Tumbados en el sofá de casa, todos acabamos pensando lo mismo: ¡No seas idiota! ¡No bajes! ¡Bajad todos juntos! ¡Llamad a la policía! ¡Esperad a que vuelva la luz! Da igual, por mucho que gritemos desde nuestro lado de la pantalla el muy tonto sigue adelante y baja con la espalda pegada a la pared por las estrechas escaleras del sótano. Poco a poco se va angustiando y nosotros más aún: ¡Que no bajes, imbécil! ¡Que te van a matar! ¡Vuélvete con tus amigos! Nada. Es inútil todo. Sigue bajando escaleras. De repente, tras otro extraño ruido, enfoca a un pequeño gatito arrinconado. Sonríe convencido de que todo ha sido un malentendido y que no hay amenaza real alguna.

Tu cabeza va a explotar a estas alturas: ¡Mastuerzo, súbete al salón! ¡Que el ruido no era del puñetero gato! ¡Que te quedan tres segundos de vida! ¡Corre!

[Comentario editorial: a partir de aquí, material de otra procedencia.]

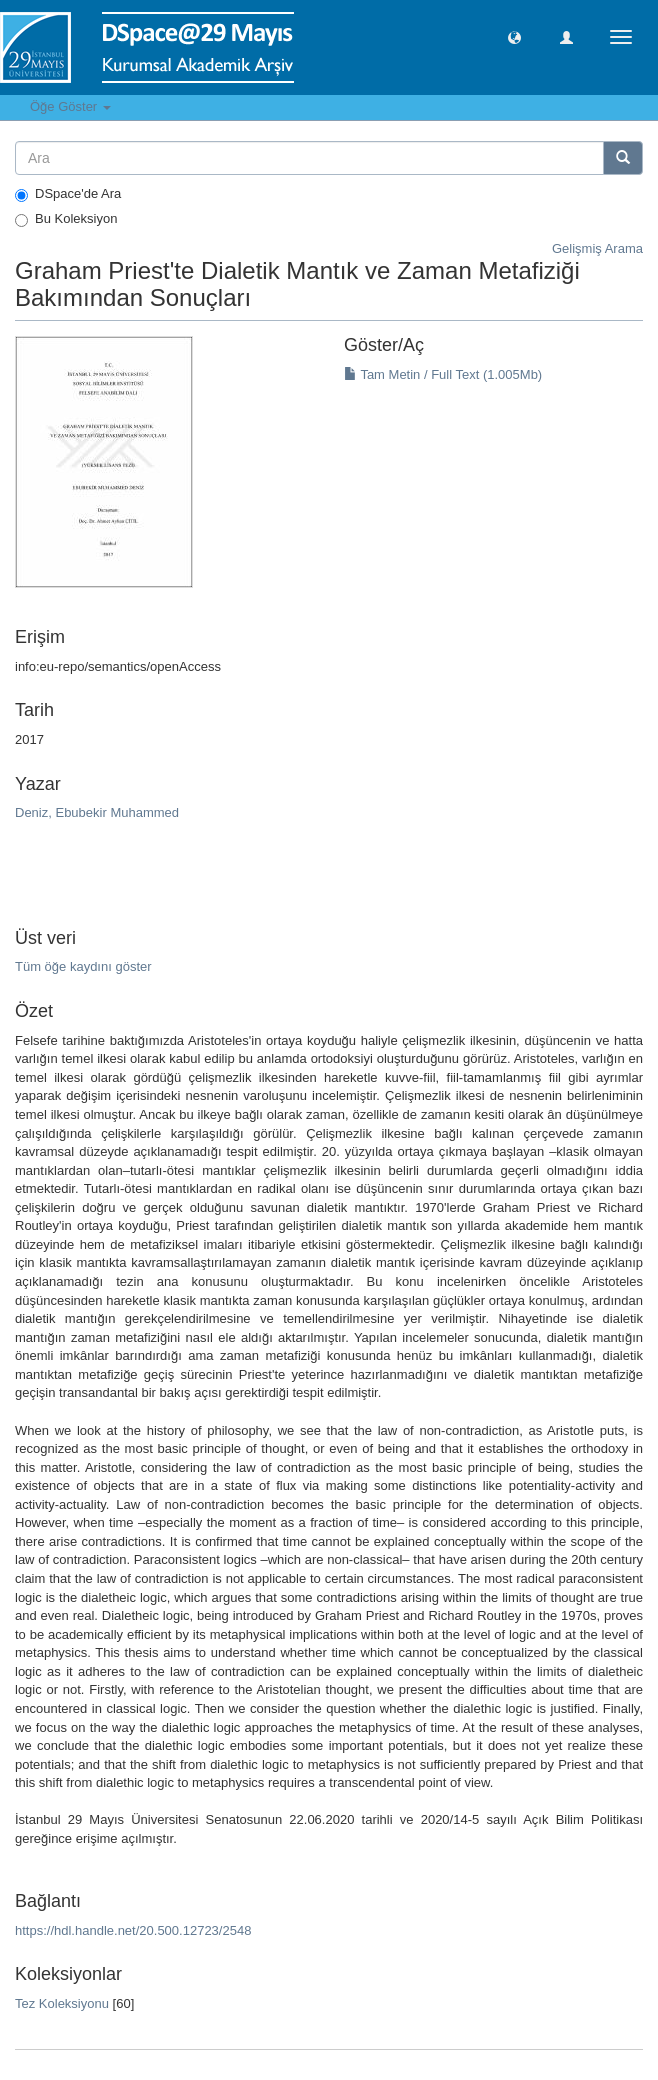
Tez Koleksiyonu (62, 2003)
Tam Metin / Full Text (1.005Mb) (443, 374)
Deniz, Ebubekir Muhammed (97, 812)
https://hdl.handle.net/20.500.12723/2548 (133, 1930)
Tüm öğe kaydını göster (83, 966)
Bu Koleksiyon (66, 219)
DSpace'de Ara (68, 194)
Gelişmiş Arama (597, 248)
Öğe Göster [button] (70, 106)
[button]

Por supuesto, en ese momento una sombra se cierne sobre el tonto de libro y un ser baboso alienígena se lo zampa regando de sangre hasta el techo de tu salón ¡Hay que ser idiota!

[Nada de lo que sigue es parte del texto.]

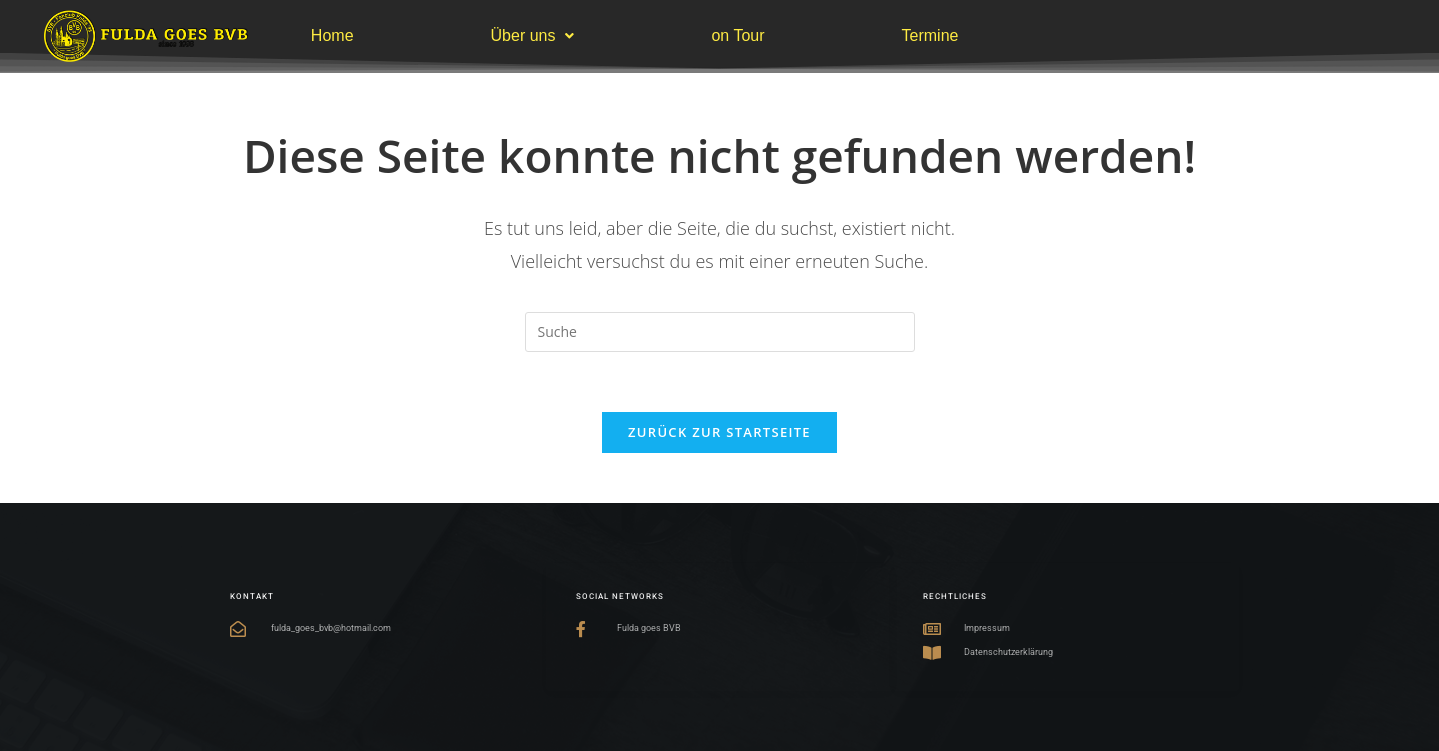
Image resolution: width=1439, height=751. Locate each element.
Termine (930, 35)
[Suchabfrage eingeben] (720, 332)
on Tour (737, 35)
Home (332, 35)
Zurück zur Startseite (719, 432)
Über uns (533, 35)
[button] (533, 36)
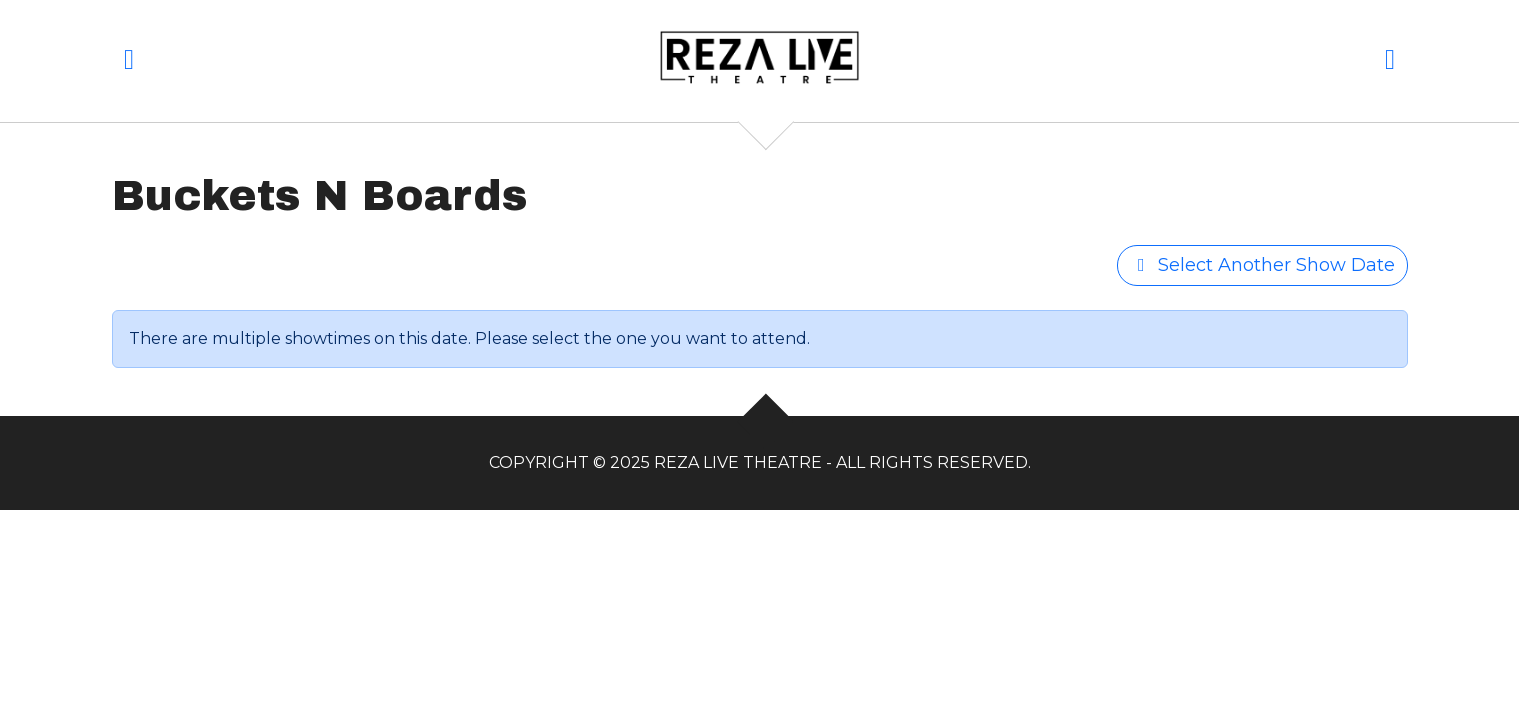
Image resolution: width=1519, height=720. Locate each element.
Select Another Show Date (1262, 265)
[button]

Quizá suena a gruñón malenrrollado, pero quiero confesar que me asalta el mismo sentimiento cada vez que veo a alguno de mis conciudadanos cometer un flagrante acto contra la seguridad sanitaria. Voy por las calles con mi cerebro en convulsión permanente: ¡Ponte la mascarilla! ¡Separaos un poco! ¡Salid al exterior! No puedo entender que no sean capaces de entender que están bajando al sótano con una linterna en la mano para ser engullidos por el monstruo.

La lucha contra el coronavirus está sirviendo como experimento sociológico para conocernos unos y otros. Sería injusto y equivocado generalizar en exceso. Seguramente, si tuviéramos que hacer un juicio global de nuestro comportamiento como país deberíamos decir que hay de todo. Compartimos un espacio ciudadano en el que abundan comportamientos modélicos junto a auténticos descerebrados que se desenvuelven en pleno descontrol.

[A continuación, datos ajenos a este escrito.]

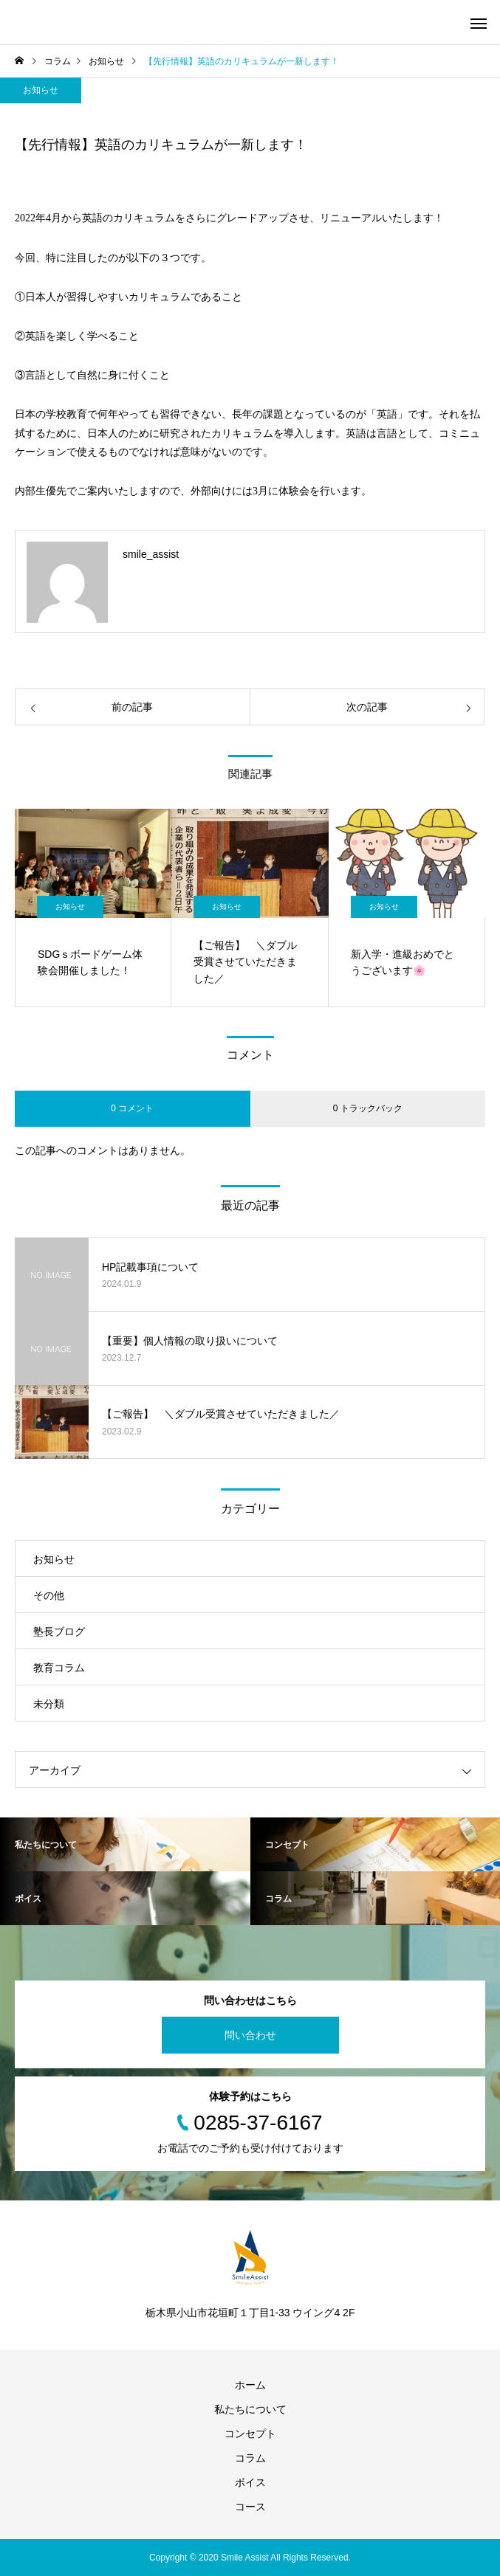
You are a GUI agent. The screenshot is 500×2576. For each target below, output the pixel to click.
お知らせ (40, 90)
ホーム (250, 2385)
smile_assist (151, 554)
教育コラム (59, 1668)
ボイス (250, 2482)
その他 (48, 1595)
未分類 (48, 1704)
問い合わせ (250, 2035)
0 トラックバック (368, 1108)
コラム (250, 2458)
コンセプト (250, 2433)
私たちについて (250, 2409)
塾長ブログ (59, 1631)
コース (250, 2507)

Parece evidente que la inmensa mayoría de los españoles ha aceptado con resignación las incomodidades que comporta intentar recuperar su actividad cotidiana con las medidas indispensables para evitar el contagio del virus. Resulta sobrecogedor contemplar cómo ha cambiado el paisaje urbano en todas las poblaciones. Además del significativo cambio de atuendo que supone llevar la mascarilla a todas partes, nuevos hábitos sociales se han incorporado tras la dura experiencia que ha supuesto el período de confinamiento.

La pandemia nos ha hecho en muchos casos más educados en nuestro comportamiento social al obligarnos a entender nuestra cercanía a otras personas a las que debemos exigir el mismo respeto que nosotros debemos mostrarles. Hemos perdido efusividad en nuestra manera de relacionarnos, pero posiblemente valoramos con mayor intensidad el placer de compartir situaciones junto a personas de nuestro entorno.

La estulticia no es patrimonio de los españoles, pero con esto del coronavirus también han aparecido severos brotes de estupidez humana en nuestro país. Las bajadas al sótano se producen a todos los niveles de la escala social, desde el clásico grupo de chavales de botellón en un parque de cualquier ciudad, hasta los que se juntan a bailar en la cubierta del yate. Muchas voces demandan medidas más rígidas por parte de las administraciones. Todos los grandes avances en nuestros hábitos sociales han sido impuestos, como el carnet por puntos o la ley antitabaco.

Parece como si existiera una ley no escrita según la cual los españoles sabemos que tenemos que hacer algo pero que tampoco hay que adelantarse más de la cuenta. La idea es que a, aunque parezca razonable, hasta que no nos lo impongan es que tampoco está tan claro. El mayor problema es cuando es la propia administración la que decide encabezar la irresponsabilidad. La presidenta de Madrid sigue manteniendo a estas alturas que no hay necesidad de hacer obligatorio el uso de la mascarilla. Cada vez que veo por las calles a gente que con cierto toque de orgullo camina sin mascarilla, me viene a la cabeza la imagen de Isabel Díaz Ayuso bajando sola al sótano, pegada a la pared y con una pequeña linterna en la mano.